[Recorded data]
::::
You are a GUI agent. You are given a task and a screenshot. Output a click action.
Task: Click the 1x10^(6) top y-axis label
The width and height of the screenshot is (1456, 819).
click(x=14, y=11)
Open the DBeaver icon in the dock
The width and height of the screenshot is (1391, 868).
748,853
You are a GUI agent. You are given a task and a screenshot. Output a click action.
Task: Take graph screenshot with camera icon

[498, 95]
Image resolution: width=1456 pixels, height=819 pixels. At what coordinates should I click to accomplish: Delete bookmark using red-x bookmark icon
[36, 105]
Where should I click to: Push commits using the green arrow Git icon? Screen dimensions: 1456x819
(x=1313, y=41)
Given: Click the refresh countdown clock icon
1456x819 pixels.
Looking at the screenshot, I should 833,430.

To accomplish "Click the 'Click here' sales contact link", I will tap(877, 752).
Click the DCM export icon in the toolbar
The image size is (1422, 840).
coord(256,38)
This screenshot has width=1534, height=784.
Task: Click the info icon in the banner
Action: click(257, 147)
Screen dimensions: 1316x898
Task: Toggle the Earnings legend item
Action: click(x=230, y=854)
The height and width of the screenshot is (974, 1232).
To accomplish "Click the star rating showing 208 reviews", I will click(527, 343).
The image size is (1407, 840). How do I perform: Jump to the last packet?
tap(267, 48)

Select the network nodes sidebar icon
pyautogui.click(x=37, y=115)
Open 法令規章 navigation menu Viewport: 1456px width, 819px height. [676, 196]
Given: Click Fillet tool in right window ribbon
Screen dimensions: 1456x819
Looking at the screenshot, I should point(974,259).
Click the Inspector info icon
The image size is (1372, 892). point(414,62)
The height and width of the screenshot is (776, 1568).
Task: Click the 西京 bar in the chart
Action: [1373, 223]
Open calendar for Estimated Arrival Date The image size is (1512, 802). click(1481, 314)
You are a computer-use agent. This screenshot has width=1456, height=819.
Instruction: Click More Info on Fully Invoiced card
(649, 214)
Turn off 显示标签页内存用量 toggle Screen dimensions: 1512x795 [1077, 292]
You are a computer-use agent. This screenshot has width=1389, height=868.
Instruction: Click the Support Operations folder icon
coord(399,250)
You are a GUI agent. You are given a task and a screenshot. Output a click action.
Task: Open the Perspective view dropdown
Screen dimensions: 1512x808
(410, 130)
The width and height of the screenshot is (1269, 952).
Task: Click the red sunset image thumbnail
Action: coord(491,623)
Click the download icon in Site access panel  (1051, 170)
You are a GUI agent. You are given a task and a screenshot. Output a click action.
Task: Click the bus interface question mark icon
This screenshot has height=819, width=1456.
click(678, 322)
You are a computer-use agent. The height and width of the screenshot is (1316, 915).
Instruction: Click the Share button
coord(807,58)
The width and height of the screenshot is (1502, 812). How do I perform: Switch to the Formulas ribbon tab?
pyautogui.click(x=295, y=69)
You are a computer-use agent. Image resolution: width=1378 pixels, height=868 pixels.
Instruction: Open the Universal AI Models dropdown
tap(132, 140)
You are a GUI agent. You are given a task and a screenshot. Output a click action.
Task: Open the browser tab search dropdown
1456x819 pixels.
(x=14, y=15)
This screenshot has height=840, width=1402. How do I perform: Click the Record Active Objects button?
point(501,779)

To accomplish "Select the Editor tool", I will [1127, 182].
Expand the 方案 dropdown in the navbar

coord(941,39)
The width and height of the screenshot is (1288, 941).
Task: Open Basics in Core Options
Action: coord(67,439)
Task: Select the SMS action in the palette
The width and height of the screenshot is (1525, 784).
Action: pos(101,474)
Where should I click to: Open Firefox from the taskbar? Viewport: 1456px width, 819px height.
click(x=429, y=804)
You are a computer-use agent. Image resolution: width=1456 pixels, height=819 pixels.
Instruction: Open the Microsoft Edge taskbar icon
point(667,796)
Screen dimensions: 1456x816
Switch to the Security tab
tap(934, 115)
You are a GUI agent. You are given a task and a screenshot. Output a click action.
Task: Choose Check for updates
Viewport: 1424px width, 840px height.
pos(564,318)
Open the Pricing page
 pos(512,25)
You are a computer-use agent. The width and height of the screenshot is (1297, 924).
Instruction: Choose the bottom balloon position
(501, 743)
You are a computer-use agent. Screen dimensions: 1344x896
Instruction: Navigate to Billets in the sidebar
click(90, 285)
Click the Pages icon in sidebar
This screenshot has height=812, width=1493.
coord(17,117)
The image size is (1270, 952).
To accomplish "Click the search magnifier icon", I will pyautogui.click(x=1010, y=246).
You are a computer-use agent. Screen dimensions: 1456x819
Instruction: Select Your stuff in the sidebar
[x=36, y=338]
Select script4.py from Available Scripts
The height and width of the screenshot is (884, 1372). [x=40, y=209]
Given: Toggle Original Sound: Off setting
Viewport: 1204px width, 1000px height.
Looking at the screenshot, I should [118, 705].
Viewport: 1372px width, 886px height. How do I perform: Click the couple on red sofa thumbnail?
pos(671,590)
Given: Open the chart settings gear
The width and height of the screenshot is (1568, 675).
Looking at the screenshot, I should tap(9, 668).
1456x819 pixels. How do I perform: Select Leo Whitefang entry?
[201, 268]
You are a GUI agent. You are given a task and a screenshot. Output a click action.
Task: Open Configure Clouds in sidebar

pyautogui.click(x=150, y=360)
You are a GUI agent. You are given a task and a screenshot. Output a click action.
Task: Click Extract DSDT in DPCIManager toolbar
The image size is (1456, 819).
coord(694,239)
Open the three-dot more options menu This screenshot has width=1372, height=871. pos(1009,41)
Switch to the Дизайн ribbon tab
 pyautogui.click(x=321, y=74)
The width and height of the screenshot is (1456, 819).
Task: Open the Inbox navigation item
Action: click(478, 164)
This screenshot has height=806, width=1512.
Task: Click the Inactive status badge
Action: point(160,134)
::::
> [Activity]
Please repeat the records so that each one reads exactly as it does above.

> [Written solution]
You are a GUI agent. You are given a task and a screenshot. Output a click action.
Task: Click the 1x10^(6) top y-axis label
The width and height of the screenshot is (1456, 819).
click(x=14, y=11)
Open the DBeaver icon in the dock
The width and height of the screenshot is (1391, 868).
748,853
You are a GUI agent. You are given a task and a screenshot. Output a click action.
Task: Take graph screenshot with camera icon

[498, 95]
Image resolution: width=1456 pixels, height=819 pixels. At what coordinates should I click to accomplish: Delete bookmark using red-x bookmark icon
[36, 105]
Where should I click to: Push commits using the green arrow Git icon? Screen dimensions: 1456x819
(x=1313, y=41)
Given: Click the refresh countdown clock icon
1456x819 pixels.
Looking at the screenshot, I should 833,430.

To accomplish "Click the 'Click here' sales contact link", I will tap(877, 752).
Click the DCM export icon in the toolbar
The image size is (1422, 840).
coord(256,38)
This screenshot has width=1534, height=784.
Task: Click the info icon in the banner
Action: click(257, 147)
Screen dimensions: 1316x898
Task: Toggle the Earnings legend item
Action: click(x=230, y=854)
The height and width of the screenshot is (974, 1232).
To accomplish "Click the star rating showing 208 reviews", I will click(527, 343).
The image size is (1407, 840). How do I perform: Jump to the last packet?
tap(267, 48)

Select the network nodes sidebar icon
pyautogui.click(x=37, y=115)
Open 法令規章 navigation menu Viewport: 1456px width, 819px height. [676, 196]
Given: Click Fillet tool in right window ribbon
Screen dimensions: 1456x819
Looking at the screenshot, I should point(974,259).
Click the Inspector info icon
The image size is (1372, 892). point(414,62)
The height and width of the screenshot is (776, 1568).
Task: Click the 西京 bar in the chart
Action: [1373, 223]
Open calendar for Estimated Arrival Date The image size is (1512, 802). click(1481, 314)
You are a computer-use agent. This screenshot has width=1456, height=819.
Instruction: Click More Info on Fully Invoiced card
(649, 214)
Turn off 显示标签页内存用量 toggle Screen dimensions: 1512x795 [1077, 292]
You are a computer-use agent. This screenshot has width=1389, height=868.
Instruction: Click the Support Operations folder icon
coord(399,250)
You are a GUI agent. You are given a task and a screenshot. Output a click action.
Task: Open the Perspective view dropdown
Screen dimensions: 1512x808
(410, 130)
The width and height of the screenshot is (1269, 952).
Task: Click the red sunset image thumbnail
Action: coord(491,623)
Click the download icon in Site access panel  (1051, 170)
You are a GUI agent. You are given a task and a screenshot. Output a click action.
Task: Click the bus interface question mark icon
This screenshot has height=819, width=1456.
click(678, 322)
You are a computer-use agent. The height and width of the screenshot is (1316, 915).
Instruction: Click the Share button
coord(807,58)
The width and height of the screenshot is (1502, 812). How do I perform: Switch to the Formulas ribbon tab?
pyautogui.click(x=295, y=69)
You are a computer-use agent. Image resolution: width=1378 pixels, height=868 pixels.
Instruction: Open the Universal AI Models dropdown
tap(132, 140)
You are a GUI agent. You are given a task and a screenshot. Output a click action.
Task: Open the browser tab search dropdown
1456x819 pixels.
(x=14, y=15)
This screenshot has height=840, width=1402. How do I perform: Click the Record Active Objects button?
point(501,779)

To accomplish "Select the Editor tool", I will [1127, 182].
Expand the 方案 dropdown in the navbar

coord(941,39)
The width and height of the screenshot is (1288, 941).
Task: Open Basics in Core Options
Action: coord(67,439)
Task: Select the SMS action in the palette
The width and height of the screenshot is (1525, 784).
Action: pos(101,474)
Where should I click to: Open Firefox from the taskbar? Viewport: 1456px width, 819px height.
click(x=429, y=804)
You are a computer-use agent. Image resolution: width=1456 pixels, height=819 pixels.
Instruction: Open the Microsoft Edge taskbar icon
point(667,796)
Screen dimensions: 1456x816
Switch to the Security tab
tap(934, 115)
You are a GUI agent. You are given a task and a screenshot. Output a click action.
Task: Choose Check for updates
Viewport: 1424px width, 840px height.
pos(564,318)
Open the Pricing page
 pos(512,25)
You are a computer-use agent. The width and height of the screenshot is (1297, 924).
Instruction: Choose the bottom balloon position
(501, 743)
You are a computer-use agent. Screen dimensions: 1344x896
Instruction: Navigate to Billets in the sidebar
click(90, 285)
Click the Pages icon in sidebar
This screenshot has height=812, width=1493.
coord(17,117)
The image size is (1270, 952).
To accomplish "Click the search magnifier icon", I will pyautogui.click(x=1010, y=246).
You are a computer-use agent. Screen dimensions: 1456x819
Instruction: Select Your stuff in the sidebar
[x=36, y=338]
Select script4.py from Available Scripts
The height and width of the screenshot is (884, 1372). [x=40, y=209]
Given: Toggle Original Sound: Off setting
Viewport: 1204px width, 1000px height.
Looking at the screenshot, I should [118, 705].
Viewport: 1372px width, 886px height. How do I perform: Click the couple on red sofa thumbnail?
pos(671,590)
Given: Open the chart settings gear
The width and height of the screenshot is (1568, 675).
Looking at the screenshot, I should tap(9, 668).
1456x819 pixels. How do I perform: Select Leo Whitefang entry?
[201, 268]
You are a GUI agent. You are given a task and a screenshot. Output a click action.
Task: Open Configure Clouds in sidebar

pyautogui.click(x=150, y=360)
You are a GUI agent. You are given a task and a screenshot. Output a click action.
Task: Click Extract DSDT in DPCIManager toolbar
The image size is (1456, 819).
coord(694,239)
Open the three-dot more options menu This screenshot has width=1372, height=871. pos(1009,41)
Switch to the Дизайн ribbon tab
 pyautogui.click(x=321, y=74)
The width and height of the screenshot is (1456, 819).
Task: Open the Inbox navigation item
Action: click(478, 164)
This screenshot has height=806, width=1512.
Task: Click the Inactive status badge
Action: point(160,134)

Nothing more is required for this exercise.